Excerpted data:
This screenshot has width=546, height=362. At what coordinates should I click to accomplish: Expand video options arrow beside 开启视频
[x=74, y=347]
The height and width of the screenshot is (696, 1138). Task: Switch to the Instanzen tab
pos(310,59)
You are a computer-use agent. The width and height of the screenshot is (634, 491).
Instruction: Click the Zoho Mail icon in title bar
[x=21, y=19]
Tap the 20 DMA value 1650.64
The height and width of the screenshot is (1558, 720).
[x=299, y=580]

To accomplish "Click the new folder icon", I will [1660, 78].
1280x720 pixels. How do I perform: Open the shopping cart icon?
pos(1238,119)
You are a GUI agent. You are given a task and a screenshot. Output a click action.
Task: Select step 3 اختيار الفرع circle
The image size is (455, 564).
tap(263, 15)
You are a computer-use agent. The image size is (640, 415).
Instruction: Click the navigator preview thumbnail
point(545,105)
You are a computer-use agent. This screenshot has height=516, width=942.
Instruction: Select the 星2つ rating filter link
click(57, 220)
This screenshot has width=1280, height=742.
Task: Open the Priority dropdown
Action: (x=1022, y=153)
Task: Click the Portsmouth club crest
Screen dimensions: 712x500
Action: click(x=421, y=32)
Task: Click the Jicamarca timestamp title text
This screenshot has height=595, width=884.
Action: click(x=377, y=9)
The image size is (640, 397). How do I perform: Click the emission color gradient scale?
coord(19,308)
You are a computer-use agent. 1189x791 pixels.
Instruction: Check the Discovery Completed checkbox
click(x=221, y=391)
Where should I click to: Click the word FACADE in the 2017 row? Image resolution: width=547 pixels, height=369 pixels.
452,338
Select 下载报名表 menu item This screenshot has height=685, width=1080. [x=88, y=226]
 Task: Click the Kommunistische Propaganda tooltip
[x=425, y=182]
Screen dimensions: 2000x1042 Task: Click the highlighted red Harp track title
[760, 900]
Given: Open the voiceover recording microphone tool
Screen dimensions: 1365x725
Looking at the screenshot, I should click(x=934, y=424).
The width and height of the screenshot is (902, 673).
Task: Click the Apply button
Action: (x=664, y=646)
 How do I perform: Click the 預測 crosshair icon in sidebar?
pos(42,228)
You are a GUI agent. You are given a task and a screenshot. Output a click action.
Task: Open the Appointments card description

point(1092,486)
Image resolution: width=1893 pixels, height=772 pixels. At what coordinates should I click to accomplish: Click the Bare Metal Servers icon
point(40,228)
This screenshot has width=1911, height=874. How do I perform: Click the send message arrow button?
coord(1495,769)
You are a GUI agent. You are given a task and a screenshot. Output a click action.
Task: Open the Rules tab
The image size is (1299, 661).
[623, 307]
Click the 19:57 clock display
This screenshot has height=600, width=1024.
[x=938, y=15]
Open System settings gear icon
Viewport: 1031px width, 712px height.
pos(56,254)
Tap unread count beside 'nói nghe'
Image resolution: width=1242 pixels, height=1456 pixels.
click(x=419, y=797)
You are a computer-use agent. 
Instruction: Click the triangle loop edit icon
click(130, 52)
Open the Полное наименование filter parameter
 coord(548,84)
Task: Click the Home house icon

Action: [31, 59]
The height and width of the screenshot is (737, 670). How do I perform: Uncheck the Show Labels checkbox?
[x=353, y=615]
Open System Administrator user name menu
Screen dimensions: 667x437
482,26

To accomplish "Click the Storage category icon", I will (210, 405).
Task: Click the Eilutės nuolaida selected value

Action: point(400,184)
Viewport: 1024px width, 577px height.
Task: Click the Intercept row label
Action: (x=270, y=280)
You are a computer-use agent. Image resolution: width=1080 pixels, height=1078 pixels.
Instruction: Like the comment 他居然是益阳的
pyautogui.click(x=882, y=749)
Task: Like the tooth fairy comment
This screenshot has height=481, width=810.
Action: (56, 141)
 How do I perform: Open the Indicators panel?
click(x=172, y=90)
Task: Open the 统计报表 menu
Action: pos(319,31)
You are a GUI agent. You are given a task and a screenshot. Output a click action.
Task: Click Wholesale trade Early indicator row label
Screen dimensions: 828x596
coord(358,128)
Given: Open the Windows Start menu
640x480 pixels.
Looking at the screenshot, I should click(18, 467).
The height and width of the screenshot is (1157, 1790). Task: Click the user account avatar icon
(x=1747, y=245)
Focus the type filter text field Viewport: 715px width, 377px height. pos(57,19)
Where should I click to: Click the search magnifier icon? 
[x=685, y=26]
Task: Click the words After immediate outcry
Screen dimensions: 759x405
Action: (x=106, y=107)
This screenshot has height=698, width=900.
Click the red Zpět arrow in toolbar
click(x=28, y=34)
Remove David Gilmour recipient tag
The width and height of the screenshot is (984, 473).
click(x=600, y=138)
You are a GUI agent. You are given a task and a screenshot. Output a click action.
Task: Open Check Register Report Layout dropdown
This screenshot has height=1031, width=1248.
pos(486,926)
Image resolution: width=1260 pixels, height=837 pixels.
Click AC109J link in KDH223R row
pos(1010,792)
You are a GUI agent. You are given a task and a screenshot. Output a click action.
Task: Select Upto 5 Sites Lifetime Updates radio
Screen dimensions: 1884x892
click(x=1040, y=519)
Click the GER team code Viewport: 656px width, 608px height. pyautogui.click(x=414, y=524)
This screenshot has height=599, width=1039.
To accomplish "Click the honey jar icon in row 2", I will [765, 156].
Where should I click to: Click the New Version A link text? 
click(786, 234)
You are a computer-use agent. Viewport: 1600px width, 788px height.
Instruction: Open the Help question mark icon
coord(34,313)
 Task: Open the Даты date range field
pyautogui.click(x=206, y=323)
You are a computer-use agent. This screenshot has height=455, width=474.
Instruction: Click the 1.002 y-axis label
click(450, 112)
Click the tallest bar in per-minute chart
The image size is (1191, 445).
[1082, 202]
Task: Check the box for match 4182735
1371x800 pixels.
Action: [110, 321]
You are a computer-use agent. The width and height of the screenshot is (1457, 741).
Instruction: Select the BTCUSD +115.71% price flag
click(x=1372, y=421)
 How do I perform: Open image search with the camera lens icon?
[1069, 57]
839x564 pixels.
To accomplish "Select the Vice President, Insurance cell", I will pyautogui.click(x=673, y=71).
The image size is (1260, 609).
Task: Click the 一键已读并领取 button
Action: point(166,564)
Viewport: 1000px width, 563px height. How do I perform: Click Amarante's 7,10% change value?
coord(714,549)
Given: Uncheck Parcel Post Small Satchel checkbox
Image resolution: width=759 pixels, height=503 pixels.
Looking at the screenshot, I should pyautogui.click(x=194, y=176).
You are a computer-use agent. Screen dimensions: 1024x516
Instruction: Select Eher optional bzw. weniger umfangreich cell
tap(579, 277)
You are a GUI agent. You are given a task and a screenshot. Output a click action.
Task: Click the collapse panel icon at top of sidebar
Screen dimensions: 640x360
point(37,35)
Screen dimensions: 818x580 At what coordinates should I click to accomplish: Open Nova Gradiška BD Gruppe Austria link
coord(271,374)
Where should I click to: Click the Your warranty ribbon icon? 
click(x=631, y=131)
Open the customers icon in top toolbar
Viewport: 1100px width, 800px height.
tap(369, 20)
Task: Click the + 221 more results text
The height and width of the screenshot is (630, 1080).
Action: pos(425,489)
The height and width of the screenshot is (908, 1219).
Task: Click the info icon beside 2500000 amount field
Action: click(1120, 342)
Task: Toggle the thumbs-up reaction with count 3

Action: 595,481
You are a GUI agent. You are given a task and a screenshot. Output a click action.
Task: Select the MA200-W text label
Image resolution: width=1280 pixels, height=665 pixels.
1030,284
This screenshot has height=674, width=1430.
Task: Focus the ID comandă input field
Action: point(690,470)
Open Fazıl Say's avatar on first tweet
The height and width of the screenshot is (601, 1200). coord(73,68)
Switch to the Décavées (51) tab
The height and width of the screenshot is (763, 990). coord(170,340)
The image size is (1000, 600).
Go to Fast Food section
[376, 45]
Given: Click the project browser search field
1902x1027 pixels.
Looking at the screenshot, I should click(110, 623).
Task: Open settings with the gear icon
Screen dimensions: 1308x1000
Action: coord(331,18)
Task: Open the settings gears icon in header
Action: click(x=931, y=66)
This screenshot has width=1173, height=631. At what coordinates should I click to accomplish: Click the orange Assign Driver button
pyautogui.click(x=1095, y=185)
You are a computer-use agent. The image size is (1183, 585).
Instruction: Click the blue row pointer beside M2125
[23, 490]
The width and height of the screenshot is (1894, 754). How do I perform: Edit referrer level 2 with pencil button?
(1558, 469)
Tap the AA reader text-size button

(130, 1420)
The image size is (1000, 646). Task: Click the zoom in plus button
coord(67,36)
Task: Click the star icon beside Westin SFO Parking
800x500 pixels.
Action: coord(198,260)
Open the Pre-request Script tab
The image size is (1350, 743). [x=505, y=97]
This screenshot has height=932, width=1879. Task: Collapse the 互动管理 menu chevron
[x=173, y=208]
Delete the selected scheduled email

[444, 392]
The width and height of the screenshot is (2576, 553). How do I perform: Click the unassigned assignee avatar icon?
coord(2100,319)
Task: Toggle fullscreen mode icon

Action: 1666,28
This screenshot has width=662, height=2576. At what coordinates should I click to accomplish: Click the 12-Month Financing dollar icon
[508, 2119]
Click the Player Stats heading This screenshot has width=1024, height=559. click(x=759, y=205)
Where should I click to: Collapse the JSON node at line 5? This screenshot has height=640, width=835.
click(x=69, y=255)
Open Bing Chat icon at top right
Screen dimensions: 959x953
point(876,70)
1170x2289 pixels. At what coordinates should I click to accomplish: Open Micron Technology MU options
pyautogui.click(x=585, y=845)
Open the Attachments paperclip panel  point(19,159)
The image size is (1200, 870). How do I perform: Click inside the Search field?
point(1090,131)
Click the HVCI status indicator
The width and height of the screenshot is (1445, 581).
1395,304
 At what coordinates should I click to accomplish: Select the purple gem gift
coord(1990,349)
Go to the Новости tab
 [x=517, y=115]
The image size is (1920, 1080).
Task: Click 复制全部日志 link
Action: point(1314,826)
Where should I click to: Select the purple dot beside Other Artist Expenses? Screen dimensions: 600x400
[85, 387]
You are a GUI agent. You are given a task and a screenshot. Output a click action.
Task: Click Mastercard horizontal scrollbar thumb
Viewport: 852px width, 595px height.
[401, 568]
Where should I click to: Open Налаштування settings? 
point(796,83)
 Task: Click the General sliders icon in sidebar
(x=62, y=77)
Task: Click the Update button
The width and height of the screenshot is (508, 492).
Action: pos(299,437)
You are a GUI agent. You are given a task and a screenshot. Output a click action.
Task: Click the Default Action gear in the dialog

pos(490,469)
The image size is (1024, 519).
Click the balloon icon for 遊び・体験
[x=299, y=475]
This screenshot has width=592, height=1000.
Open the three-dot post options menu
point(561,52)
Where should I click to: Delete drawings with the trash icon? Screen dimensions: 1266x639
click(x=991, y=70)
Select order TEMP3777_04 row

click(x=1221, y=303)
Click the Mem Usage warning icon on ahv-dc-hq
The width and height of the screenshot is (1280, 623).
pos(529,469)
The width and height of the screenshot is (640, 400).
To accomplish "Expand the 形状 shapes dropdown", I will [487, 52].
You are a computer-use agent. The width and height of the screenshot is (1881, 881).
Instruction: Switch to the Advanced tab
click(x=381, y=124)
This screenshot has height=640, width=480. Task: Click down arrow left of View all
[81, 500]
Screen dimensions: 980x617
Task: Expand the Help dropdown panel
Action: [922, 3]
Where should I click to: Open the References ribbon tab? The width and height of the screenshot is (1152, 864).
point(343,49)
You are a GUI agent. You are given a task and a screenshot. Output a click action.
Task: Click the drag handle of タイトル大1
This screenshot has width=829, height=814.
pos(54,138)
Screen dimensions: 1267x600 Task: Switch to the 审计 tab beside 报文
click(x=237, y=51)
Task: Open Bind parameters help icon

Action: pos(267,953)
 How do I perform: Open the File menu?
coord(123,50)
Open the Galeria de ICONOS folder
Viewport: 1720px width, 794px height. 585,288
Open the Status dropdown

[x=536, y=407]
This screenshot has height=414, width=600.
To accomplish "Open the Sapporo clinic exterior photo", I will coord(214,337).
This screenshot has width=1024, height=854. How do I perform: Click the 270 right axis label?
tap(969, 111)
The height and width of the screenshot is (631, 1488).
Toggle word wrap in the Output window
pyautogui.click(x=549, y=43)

What this task involves: The lines above starting at the one that contains "Task: Click the Kommunistische" and ending at the one that contains "Tap unread count beside 'nói nghe'" must be transcribed exactly, and no other lines may appear.

Exercise output:
 Task: Click the Kommunistische Propaganda tooltip
[x=425, y=182]
Screen dimensions: 2000x1042 Task: Click the highlighted red Harp track title
[760, 900]
Given: Open the voiceover recording microphone tool
Screen dimensions: 1365x725
Looking at the screenshot, I should click(x=934, y=424).
The width and height of the screenshot is (902, 673).
Task: Click the Apply button
Action: (x=664, y=646)
 How do I perform: Click the 預測 crosshair icon in sidebar?
pos(42,228)
You are a GUI agent. You are given a task and a screenshot. Output a click action.
Task: Open the Appointments card description

point(1092,486)
Image resolution: width=1893 pixels, height=772 pixels. At what coordinates should I click to accomplish: Click the Bare Metal Servers icon
point(40,228)
This screenshot has width=1911, height=874. How do I perform: Click the send message arrow button?
coord(1495,769)
You are a GUI agent. You are given a task and a screenshot. Output a click action.
Task: Open the Rules tab
The image size is (1299, 661).
[623, 307]
Click the 19:57 clock display
This screenshot has height=600, width=1024.
[x=938, y=15]
Open System settings gear icon
Viewport: 1031px width, 712px height.
pos(56,254)
Tap unread count beside 'nói nghe'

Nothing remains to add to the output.